In the previous session you considered the concept of affordances which emphasises the functional aspects of outdoor environment (effectively human use value). You learned how natural features can tend to be absent from the outdoor spaces regularly accessed by young children due to health and safety concerns. However, children need to see the value of natural environments for their own sake (in relation to biodiversity) and adults need to consider how this can be maximised. Previously in this session, Jan White has argued a need to move away from seeing outdoor spaces as playscapes and instead view them as gardens to be tended with care. Moore and Cosco (2014) go further and suggest they can be understood as sites for land restoration. The implication is clearly that natural elements need to be built back into the design of the outdoor spaces for the youngest children if they are to grow up green.

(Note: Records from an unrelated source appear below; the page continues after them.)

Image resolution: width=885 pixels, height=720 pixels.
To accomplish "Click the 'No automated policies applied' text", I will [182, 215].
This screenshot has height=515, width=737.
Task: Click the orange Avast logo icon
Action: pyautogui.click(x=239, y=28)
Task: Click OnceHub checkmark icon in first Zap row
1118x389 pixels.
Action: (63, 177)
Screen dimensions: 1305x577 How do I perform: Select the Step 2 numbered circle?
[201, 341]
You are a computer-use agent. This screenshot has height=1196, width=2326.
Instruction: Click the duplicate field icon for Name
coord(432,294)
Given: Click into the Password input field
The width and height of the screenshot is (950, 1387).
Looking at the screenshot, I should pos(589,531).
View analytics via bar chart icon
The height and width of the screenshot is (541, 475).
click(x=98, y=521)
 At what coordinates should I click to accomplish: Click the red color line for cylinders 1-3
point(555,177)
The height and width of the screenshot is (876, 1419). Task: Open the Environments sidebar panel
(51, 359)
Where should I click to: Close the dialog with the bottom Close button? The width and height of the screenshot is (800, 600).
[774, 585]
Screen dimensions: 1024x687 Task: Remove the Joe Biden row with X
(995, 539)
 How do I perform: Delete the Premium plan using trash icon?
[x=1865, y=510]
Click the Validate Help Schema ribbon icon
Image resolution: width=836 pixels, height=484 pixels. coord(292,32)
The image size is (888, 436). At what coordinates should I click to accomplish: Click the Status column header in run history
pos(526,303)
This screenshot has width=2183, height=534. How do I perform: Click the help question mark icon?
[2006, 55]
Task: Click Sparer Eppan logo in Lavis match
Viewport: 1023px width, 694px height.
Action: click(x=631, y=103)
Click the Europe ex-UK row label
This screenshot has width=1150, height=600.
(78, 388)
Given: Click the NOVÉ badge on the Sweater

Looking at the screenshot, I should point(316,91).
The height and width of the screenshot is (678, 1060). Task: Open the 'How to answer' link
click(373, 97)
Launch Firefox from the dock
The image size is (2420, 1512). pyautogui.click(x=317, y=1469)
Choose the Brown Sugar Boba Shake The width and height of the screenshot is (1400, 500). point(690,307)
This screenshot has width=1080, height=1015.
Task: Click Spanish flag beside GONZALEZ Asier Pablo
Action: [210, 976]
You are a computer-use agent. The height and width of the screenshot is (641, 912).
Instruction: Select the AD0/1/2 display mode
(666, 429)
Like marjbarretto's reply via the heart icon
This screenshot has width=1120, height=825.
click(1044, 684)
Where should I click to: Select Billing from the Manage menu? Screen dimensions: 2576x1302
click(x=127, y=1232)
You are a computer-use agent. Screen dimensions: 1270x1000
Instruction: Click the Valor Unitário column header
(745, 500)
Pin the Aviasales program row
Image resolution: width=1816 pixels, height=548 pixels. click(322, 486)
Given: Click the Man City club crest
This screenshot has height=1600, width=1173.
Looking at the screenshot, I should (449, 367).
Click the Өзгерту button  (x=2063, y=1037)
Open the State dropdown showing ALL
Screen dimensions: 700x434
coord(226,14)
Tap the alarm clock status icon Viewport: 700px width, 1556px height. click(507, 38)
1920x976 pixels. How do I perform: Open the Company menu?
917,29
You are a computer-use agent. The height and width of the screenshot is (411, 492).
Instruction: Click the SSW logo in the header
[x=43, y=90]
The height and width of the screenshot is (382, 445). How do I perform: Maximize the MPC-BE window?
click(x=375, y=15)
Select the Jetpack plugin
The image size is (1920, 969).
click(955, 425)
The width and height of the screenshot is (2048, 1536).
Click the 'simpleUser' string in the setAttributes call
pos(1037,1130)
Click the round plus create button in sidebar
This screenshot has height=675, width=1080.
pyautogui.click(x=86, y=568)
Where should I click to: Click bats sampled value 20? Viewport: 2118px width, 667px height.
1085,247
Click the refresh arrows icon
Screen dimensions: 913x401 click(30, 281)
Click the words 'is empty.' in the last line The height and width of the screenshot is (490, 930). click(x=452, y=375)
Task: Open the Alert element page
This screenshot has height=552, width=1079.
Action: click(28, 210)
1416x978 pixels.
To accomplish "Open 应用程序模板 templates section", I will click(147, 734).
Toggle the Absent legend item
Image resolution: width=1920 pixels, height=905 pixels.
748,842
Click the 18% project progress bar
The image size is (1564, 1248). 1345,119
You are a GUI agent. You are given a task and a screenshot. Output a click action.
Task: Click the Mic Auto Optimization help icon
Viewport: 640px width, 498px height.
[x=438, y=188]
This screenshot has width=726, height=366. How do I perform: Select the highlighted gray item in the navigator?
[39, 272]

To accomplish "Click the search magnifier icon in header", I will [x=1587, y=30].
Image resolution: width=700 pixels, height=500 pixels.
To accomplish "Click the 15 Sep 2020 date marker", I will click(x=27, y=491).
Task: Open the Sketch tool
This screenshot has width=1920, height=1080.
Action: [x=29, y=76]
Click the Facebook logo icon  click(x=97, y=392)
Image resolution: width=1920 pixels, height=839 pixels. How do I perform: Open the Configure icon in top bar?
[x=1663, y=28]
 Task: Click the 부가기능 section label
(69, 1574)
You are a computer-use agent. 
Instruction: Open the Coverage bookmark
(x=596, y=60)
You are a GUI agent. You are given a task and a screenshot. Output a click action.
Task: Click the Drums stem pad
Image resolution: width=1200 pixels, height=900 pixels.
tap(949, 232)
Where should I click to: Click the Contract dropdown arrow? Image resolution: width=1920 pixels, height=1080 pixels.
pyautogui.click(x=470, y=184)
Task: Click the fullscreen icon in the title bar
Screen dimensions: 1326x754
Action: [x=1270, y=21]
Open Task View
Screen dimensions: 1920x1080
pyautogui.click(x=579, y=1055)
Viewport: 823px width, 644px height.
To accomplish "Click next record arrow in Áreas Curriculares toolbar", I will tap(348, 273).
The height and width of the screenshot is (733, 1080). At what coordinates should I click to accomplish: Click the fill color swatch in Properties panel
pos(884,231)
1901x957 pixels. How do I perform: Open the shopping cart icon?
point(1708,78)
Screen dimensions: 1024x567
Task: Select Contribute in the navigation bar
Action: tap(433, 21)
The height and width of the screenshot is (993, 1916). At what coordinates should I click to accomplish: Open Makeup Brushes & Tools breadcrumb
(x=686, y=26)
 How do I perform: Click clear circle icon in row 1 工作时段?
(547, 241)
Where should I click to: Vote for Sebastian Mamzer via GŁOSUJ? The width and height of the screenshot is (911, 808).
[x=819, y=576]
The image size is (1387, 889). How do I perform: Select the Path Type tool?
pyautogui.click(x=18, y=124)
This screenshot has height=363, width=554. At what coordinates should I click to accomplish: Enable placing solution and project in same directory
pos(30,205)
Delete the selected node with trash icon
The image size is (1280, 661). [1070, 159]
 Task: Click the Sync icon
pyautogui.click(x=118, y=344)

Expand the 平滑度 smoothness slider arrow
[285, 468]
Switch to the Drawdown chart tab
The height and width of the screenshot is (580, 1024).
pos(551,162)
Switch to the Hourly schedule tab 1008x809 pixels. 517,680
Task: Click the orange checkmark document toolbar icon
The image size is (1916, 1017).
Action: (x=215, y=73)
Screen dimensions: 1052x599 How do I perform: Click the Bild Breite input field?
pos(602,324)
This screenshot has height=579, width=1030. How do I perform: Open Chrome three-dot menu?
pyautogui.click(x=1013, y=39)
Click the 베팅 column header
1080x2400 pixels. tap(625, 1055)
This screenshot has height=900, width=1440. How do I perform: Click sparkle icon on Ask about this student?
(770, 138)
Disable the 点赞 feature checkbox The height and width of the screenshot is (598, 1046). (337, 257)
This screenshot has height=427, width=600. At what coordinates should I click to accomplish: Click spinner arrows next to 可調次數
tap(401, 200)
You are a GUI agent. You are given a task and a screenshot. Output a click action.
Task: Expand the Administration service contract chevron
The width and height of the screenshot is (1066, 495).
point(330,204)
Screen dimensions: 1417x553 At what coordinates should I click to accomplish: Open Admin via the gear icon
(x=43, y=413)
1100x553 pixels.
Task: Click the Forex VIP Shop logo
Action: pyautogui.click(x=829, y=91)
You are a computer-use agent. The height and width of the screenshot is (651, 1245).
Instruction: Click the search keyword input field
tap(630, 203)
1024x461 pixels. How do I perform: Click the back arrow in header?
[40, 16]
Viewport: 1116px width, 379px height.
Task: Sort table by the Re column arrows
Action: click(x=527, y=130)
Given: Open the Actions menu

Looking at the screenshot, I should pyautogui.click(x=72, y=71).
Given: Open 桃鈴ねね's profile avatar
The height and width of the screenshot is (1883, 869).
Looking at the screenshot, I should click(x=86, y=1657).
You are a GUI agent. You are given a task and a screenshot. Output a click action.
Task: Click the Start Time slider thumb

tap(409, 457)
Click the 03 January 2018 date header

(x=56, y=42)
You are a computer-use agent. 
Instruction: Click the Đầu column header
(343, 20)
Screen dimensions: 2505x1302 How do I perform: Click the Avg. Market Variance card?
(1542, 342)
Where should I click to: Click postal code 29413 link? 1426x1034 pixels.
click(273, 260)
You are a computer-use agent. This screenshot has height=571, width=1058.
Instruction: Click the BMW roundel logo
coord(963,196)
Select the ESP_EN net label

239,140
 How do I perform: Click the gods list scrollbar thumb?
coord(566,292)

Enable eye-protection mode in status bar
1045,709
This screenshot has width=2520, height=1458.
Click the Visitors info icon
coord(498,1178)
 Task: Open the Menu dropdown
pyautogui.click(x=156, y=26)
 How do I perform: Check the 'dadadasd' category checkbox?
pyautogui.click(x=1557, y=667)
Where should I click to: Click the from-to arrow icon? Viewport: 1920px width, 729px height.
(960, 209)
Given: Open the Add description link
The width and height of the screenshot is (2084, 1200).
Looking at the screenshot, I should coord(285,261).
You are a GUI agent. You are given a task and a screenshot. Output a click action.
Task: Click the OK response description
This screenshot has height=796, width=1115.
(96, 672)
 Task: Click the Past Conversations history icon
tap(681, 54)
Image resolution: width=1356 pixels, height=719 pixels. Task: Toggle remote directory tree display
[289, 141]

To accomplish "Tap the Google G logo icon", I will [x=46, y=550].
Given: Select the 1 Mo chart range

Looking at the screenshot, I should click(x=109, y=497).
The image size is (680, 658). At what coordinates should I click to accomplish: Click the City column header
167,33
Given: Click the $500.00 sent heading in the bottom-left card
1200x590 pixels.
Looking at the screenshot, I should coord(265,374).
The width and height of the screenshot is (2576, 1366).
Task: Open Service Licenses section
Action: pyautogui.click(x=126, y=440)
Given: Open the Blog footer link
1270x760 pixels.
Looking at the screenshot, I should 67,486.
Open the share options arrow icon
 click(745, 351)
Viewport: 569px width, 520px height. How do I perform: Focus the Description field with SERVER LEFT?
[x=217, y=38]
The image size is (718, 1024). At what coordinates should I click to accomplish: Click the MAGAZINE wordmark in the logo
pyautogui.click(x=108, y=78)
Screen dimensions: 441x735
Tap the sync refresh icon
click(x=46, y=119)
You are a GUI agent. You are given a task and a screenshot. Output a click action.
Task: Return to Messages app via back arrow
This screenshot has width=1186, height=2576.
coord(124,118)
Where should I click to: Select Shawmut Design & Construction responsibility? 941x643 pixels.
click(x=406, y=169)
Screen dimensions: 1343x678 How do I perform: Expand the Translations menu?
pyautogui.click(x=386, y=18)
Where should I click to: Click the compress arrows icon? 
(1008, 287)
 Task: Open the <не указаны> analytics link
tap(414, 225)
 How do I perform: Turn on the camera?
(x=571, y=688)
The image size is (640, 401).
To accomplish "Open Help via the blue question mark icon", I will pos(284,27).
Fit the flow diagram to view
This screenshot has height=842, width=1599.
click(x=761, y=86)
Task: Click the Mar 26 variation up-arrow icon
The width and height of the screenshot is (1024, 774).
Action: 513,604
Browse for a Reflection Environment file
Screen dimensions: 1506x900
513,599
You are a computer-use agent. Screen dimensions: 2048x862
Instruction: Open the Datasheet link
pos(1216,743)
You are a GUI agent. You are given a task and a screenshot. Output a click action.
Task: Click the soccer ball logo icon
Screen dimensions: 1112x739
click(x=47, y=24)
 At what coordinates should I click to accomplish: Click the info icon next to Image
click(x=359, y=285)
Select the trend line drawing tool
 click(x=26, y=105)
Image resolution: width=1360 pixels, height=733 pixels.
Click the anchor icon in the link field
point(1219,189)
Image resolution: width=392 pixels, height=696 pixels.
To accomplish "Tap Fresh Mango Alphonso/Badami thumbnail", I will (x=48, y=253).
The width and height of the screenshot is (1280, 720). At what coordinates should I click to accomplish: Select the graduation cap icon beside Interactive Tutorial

The understanding of nature as risky, as discussed in previous sessions may encourage adults to take a surveillance role when outdoors. One manager Kemp and Josephidou spoke to referred to it as ‘meerkating’ when adults stand around waiting to intervene and sort out problems. In contrast, Froebel promotes a pedagogy based on close observation of the child and their interests arguing ‘nothing, therefore, is left for us to do but to bring him [sic] into relations and surroundings’ (pp. 10–11). This observational approach is evident in the work of Hall et al. (2014) and provides a potential contemporary model for practitioners to be ‘attentive and responsive’ adults (Bento and Dias, 2017, p. 159) who closely observe children interacting with their environment. Hall et al. (2014, p. 202) add that ‘children’s developmental growth in outdoor spaces is supported when adults themselves delight in the learning that occurs in the natural world’.